01 The Ordinary
Hit skincare brand The Ordinary set one of the biggest beauty trends in motion when it launched in late-2017, offering low-cost, high-performance, no-frills skincare. The Ordinary revolution brought the generic drug model to cosmeceuticals. Every item is sold as close as possible to cost price, many for as little as £5.
It is of course a misnomer that “unbranded” goods are truly unbranded. Every detail of The Ordinary’s packaging design, from its dark laboratory pipettes and vials to its chic pharmaceutical labelling, has been carefully designed to strike the right note of reassuring simplicity.
What does set its visual identity apart is that every item has exactly the same packaging design and product names are given according to active ingredient and percentage strength, rather than intended effect. For instance, Niacinamide 10% + Zinc 1% (30ml) is called just that, rather than blemish and congestion reducing serum.
Letting the ingredients speak for themselves dispenses with another layer of marketing spin and indeed the kind of obfuscation that besets the beauty industry. Consumers, male and female alike, are charged with educating themselves, with the help of in-store staff, about ingredients and which combinations would benefit their skin.
American company Thinx, behind the innovative period-proof underwear stocked in Selfridges, has launched a tampon range that comes packaged in a smart red carton illustrated with a simple pop-art drawing of a tampon. A clear outer sheath slides over the box which, emblazoned with a labia, leaves no room for coyness about what tampons are for. In case there was any doubt, a tagline reads: “For real menstruating humans.”
Thinx may be the most upfront of the new challenger tampon brands, but they share a commitment to savvy packaging design and straight-talking about menstruation. Like Thinx, new UK-based tampon brands Freda, Callaly and Lola sell beautifully presented tampons made from organic cotton and donate a percentage of their profits to charities providing women in developing countries with sanitaryware.
The popularity of these brands among millennial women represents a backlash against the clinical and euphemistic marketing of the major tampon brands which has dominated the market for so long.
UK fruit jerky company Snact has impressive environmental credentials. It promotes healthy eating and reduces supermarket waste by using surplus and store-spoiled fruit that would otherwise end up in landfill. Plastic wrapping, however, presented an environmental problem.
Snact turned to the Israeli packaging design company Tipa, which also supplies carrier bags to designers Stella McCartney and Gabriela Hearst, to produce an entirely biodegradable wrapper. Made from a multi-layer film of plant-based polymers, the Snact wrapper decomposes like an orange within six months.
Tipa’s biodegradable plastic shares the same durability, sealing strength, printability, flexibility and transparency of regular plastics, but without the environmental risk. While Tipa products are more expensive than standard plastic, biodegradable wrapping has all the potential to disrupt the packaging design industry as more consumers consider the price a fair one to pay.
04 adidas Parley
Among consumer brands, adidas is perhaps the most committed to upcycling ocean plastics, much of which would have originated from plastic bottles, bags and other forms of packaging. Since 2015, the company has partnered with sustainable design studio Parley for the Oceans to upcycle marine plastics into high-performance materials that make its swimwear, trainers, Stella McCartney range and even a Manchester United kit.

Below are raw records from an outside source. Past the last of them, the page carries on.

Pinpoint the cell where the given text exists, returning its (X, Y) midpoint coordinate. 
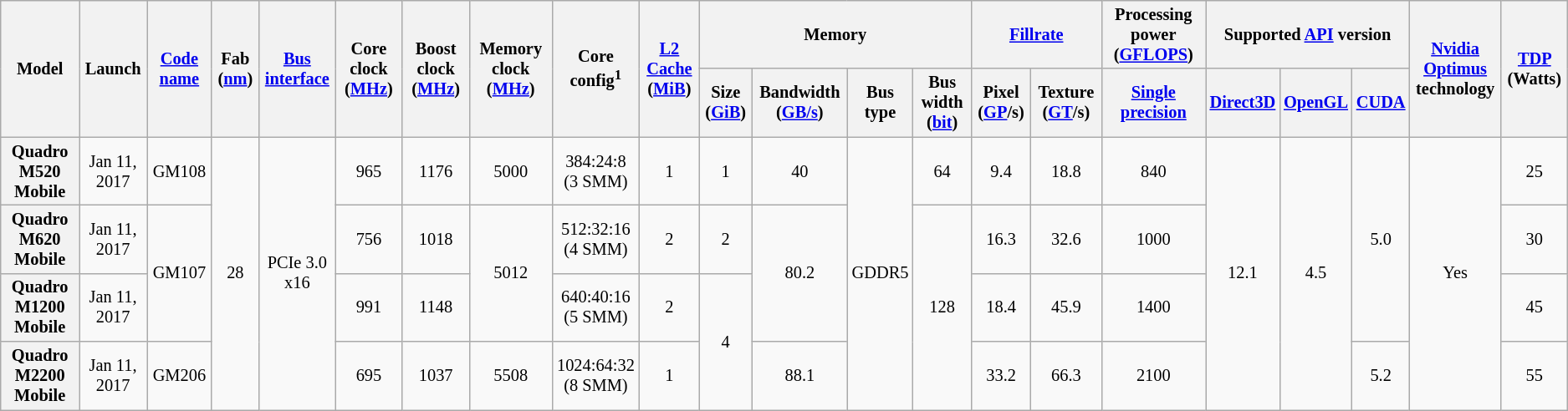
Pixel (GP/s) (1000, 103)
12.1 (1243, 274)
840 (1154, 171)
CUDA (1382, 103)
128 (942, 308)
GM108 (179, 171)
9.4 (1000, 171)
Core config1 (595, 69)
Model (40, 69)
1400 (1154, 308)
30 (1535, 239)
16.3 (1000, 239)
GM107 (179, 273)
Core clock (MHz) (369, 69)
Bus width (bit) (942, 103)
Size (GiB) (726, 103)
64 (942, 171)
1148 (437, 308)
1018 (437, 239)
965 (369, 171)
Quadro M520 Mobile (40, 171)
Single precision (1154, 103)
OpenGL (1316, 103)
Quadro M2200 Mobile (40, 376)
384:24:8(3 SMM) (595, 171)
Processing power (GFLOPS) (1154, 34)
1176 (437, 171)
Texture (GT/s) (1066, 103)
1037 (437, 376)
Supported API version (1308, 34)
Quadro M620 Mobile (40, 239)
Boost clock (MHz) (437, 69)
Yes (1455, 274)
88.1 (799, 376)
L2Cache (MiB) (669, 69)
Fillrate (1036, 34)
5000 (510, 171)
GDDR5 (880, 274)
18.4 (1000, 308)
Quadro M1200 Mobile (40, 308)
Memory (835, 34)
512:32:16(4 SMM) (595, 239)
Bus interface (298, 69)
640:40:16(5 SMM) (595, 308)
18.8 (1066, 171)
2100 (1154, 376)
4.5 (1316, 274)
40 (799, 171)
5.0 (1382, 239)
25 (1535, 171)
GM206 (179, 376)
32.6 (1066, 239)
Bus type (880, 103)
TDP (Watts) (1535, 69)
Fab (nm) (236, 69)
45.9 (1066, 308)
PCIe 3.0 x16 (298, 274)
756 (369, 239)
Nvidia Optimustechnology (1455, 69)
Bandwidth (GB/s) (799, 103)
5012 (510, 273)
991 (369, 308)
33.2 (1000, 376)
4 (726, 341)
66.3 (1066, 376)
1000 (1154, 239)
80.2 (799, 273)
Direct3D (1243, 103)
Code name (179, 69)
45 (1535, 308)
Memory clock (MHz) (510, 69)
Launch (114, 69)
28 (236, 274)
5508 (510, 376)
695 (369, 376)
5.2 (1382, 376)
55 (1535, 376)
1024:64:32(8 SMM) (595, 376)
Determine the [X, Y] coordinate at the center of the cell enclosing the given text.  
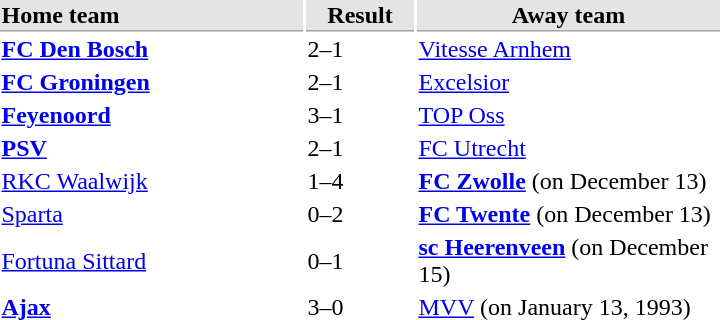
Excelsior [568, 83]
FC Groningen [152, 83]
Away team [568, 16]
TOP Oss [568, 115]
FC Twente (on December 13) [568, 215]
Home team [152, 16]
Vitesse Arnhem [568, 49]
1–4 [360, 181]
0–2 [360, 215]
FC Utrecht [568, 149]
0–1 [360, 260]
FC Den Bosch [152, 49]
Result [360, 16]
FC Zwolle (on December 13) [568, 181]
3–1 [360, 115]
sc Heerenveen (on December 15) [568, 260]
PSV [152, 149]
Sparta [152, 215]
RKC Waalwijk [152, 181]
Fortuna Sittard [152, 260]
Feyenoord [152, 115]
Detect which cell encompasses the target text, then output its (X, Y) center coordinate. 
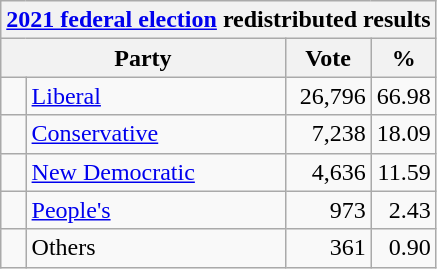
0.90 (404, 248)
66.98 (404, 96)
7,238 (328, 134)
2.43 (404, 210)
Liberal (156, 96)
% (404, 58)
Others (156, 248)
4,636 (328, 172)
Party (143, 58)
Conservative (156, 134)
26,796 (328, 96)
New Democratic (156, 172)
973 (328, 210)
Vote (328, 58)
361 (328, 248)
18.09 (404, 134)
2021 federal election redistributed results (218, 20)
11.59 (404, 172)
People's (156, 210)
Scan for the cell matching the given text and deliver its (X, Y) coordinate at center. 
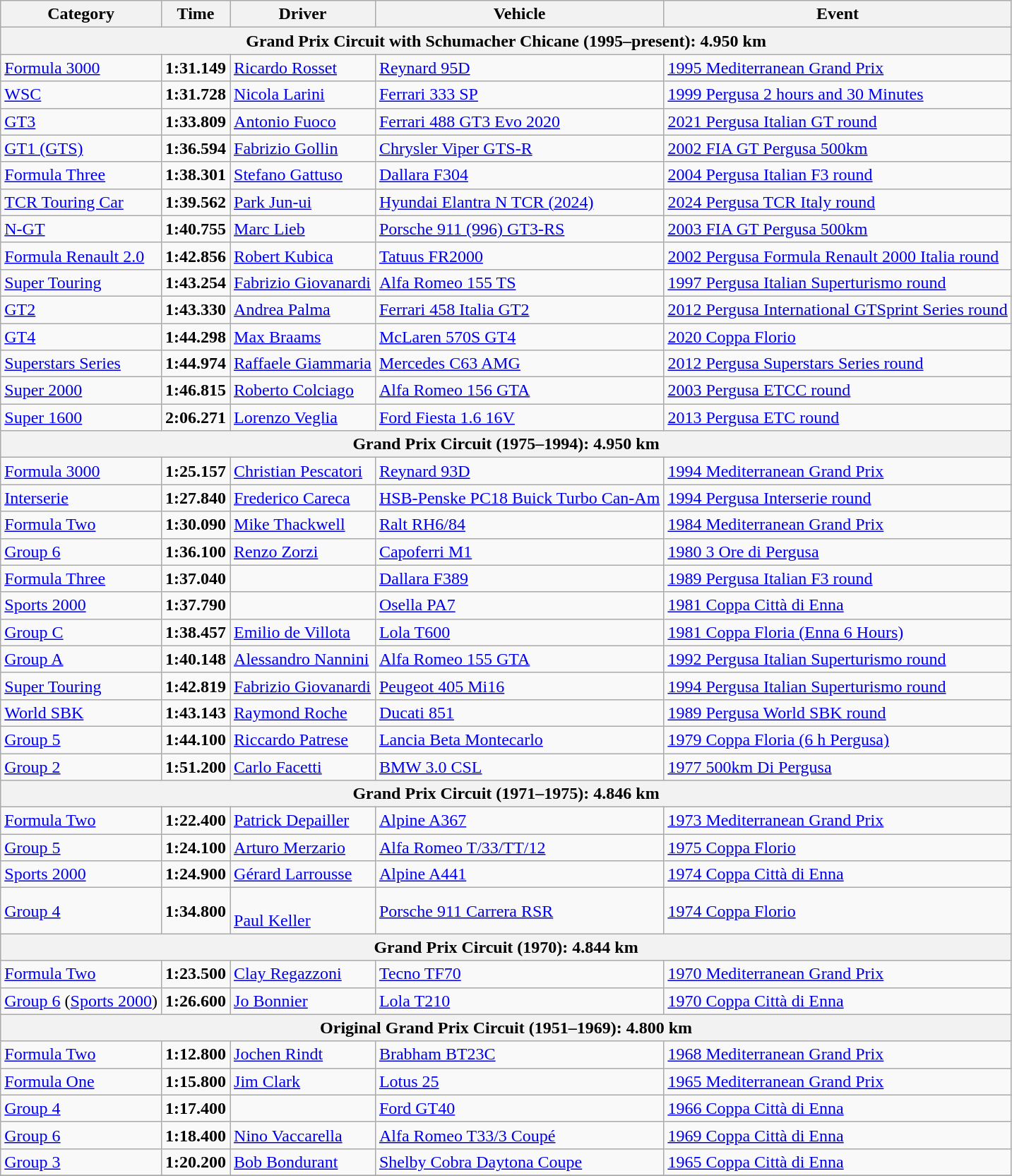
Brabham BT23C (519, 1054)
1:51.200 (195, 766)
1999 Pergusa 2 hours and 30 Minutes (838, 95)
1:12.800 (195, 1054)
Interserie (81, 498)
Porsche 911 Carrera RSR (519, 911)
Ford Fiesta 1.6 16V (519, 417)
1994 Pergusa Italian Superturismo round (838, 686)
Frederico Careca (303, 498)
Group A (81, 659)
Patrick Depailler (303, 821)
Formula Renault 2.0 (81, 256)
1:44.298 (195, 337)
1:31.149 (195, 68)
1:43.330 (195, 309)
BMW 3.0 CSL (519, 766)
World SBK (81, 713)
WSC (81, 95)
Reynard 93D (519, 471)
1:36.594 (195, 148)
Group 6 (Sports 2000) (81, 1001)
1:46.815 (195, 391)
Riccardo Patrese (303, 739)
2020 Coppa Florio (838, 337)
Jo Bonnier (303, 1001)
Grand Prix Circuit with Schumacher Chicane (1995–present): 4.950 km (506, 41)
Roberto Colciago (303, 391)
1:24.100 (195, 847)
Alpine A367 (519, 821)
1:20.200 (195, 1162)
1:44.974 (195, 364)
Arturo Merzario (303, 847)
Original Grand Prix Circuit (1951–1969): 4.800 km (506, 1028)
1:40.755 (195, 229)
1970 Coppa Città di Enna (838, 1001)
Fabrizio Gollin (303, 148)
1994 Pergusa Interserie round (838, 498)
1:22.400 (195, 821)
Carlo Facetti (303, 766)
Robert Kubica (303, 256)
Clay Regazzoni (303, 974)
Chrysler Viper GTS-R (519, 148)
1984 Mediterranean Grand Prix (838, 525)
Shelby Cobra Daytona Coupe (519, 1162)
Group C (81, 632)
2003 FIA GT Pergusa 500km (838, 229)
1975 Coppa Florio (838, 847)
Mike Thackwell (303, 525)
1977 500km Di Pergusa (838, 766)
1981 Coppa Città di Enna (838, 605)
GT4 (81, 337)
1:15.800 (195, 1081)
1:34.800 (195, 911)
Alpine A441 (519, 874)
Porsche 911 (996) GT3-RS (519, 229)
Park Jun-ui (303, 202)
1997 Pergusa Italian Superturismo round (838, 282)
1994 Mediterranean Grand Prix (838, 471)
1:43.254 (195, 282)
1:42.819 (195, 686)
Lancia Beta Montecarlo (519, 739)
Lola T210 (519, 1001)
Gérard Larrousse (303, 874)
Tecno TF70 (519, 974)
Ducati 851 (519, 713)
Grand Prix Circuit (1970): 4.844 km (506, 947)
1:23.500 (195, 974)
Dallara F389 (519, 578)
Reynard 95D (519, 68)
1965 Mediterranean Grand Prix (838, 1081)
Dallara F304 (519, 175)
HSB-Penske PC18 Buick Turbo Can-Am (519, 498)
1:37.040 (195, 578)
Grand Prix Circuit (1971–1975): 4.846 km (506, 794)
Mercedes C63 AMG (519, 364)
Alfa Romeo T/33/TT/12 (519, 847)
1:36.100 (195, 552)
Emilio de Villota (303, 632)
2024 Pergusa TCR Italy round (838, 202)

For consumer-facing brands, packaging is one of the most visible waste products. As such, adidas uses only recycled and recyclable materials. With the declaration: “The production of one pair of Parley shoes prevents approximately 11 plastic bottles from entering our oceans,” the adidas Parely campaign is specifically framed around packaging waste.
The Parley range includes almost 100 products, but by 2024 the brand has pledged to use recycled marine plastics in every product it sells. Not only will adidas’s global reach bring with it enormous benefits of scale, but its market standing has the potential to convince other brands that neither style, performance nor sales need be compromised by switching to recycled materials.
The legalised or decriminalised recreational marijuana market in North America is barely six years old, but is already worth $9.2 billion and over the next decade is expected to increase fivefold, surpassing $47.3 billion. Packaging and marketing have been essential to building brands in entirely new and mind-boggling categories, such as edibles, topicals and concentrates.
Indeed, Canadian research found that brand visibility bolsters consumer confidence in cannabis products, with two thirds of consumers finding branded products more reassuring than plain packaged.
At the same time, brands have had to comply with medicinal-level regulations. In Colorado and California, products must be child safe and tamper evident propelling packaging design companies to think creatively about making products both eye-catching and safe.
Assurpak has rode the wave by developing an array of child-resistant, customisable, US Consumer Product Safety Commission-certified and bisphenol A-free formats, including pouches, cartons, spray bottles, boxes and blister cards, for some of the industry’s largest players, such as Organa Brands.
Jim Burack, director of Colorado’s Marijuana Enforcement Division, notes: “There has been an evolution and sophistication of different containers and packaging as the industry has evolved.”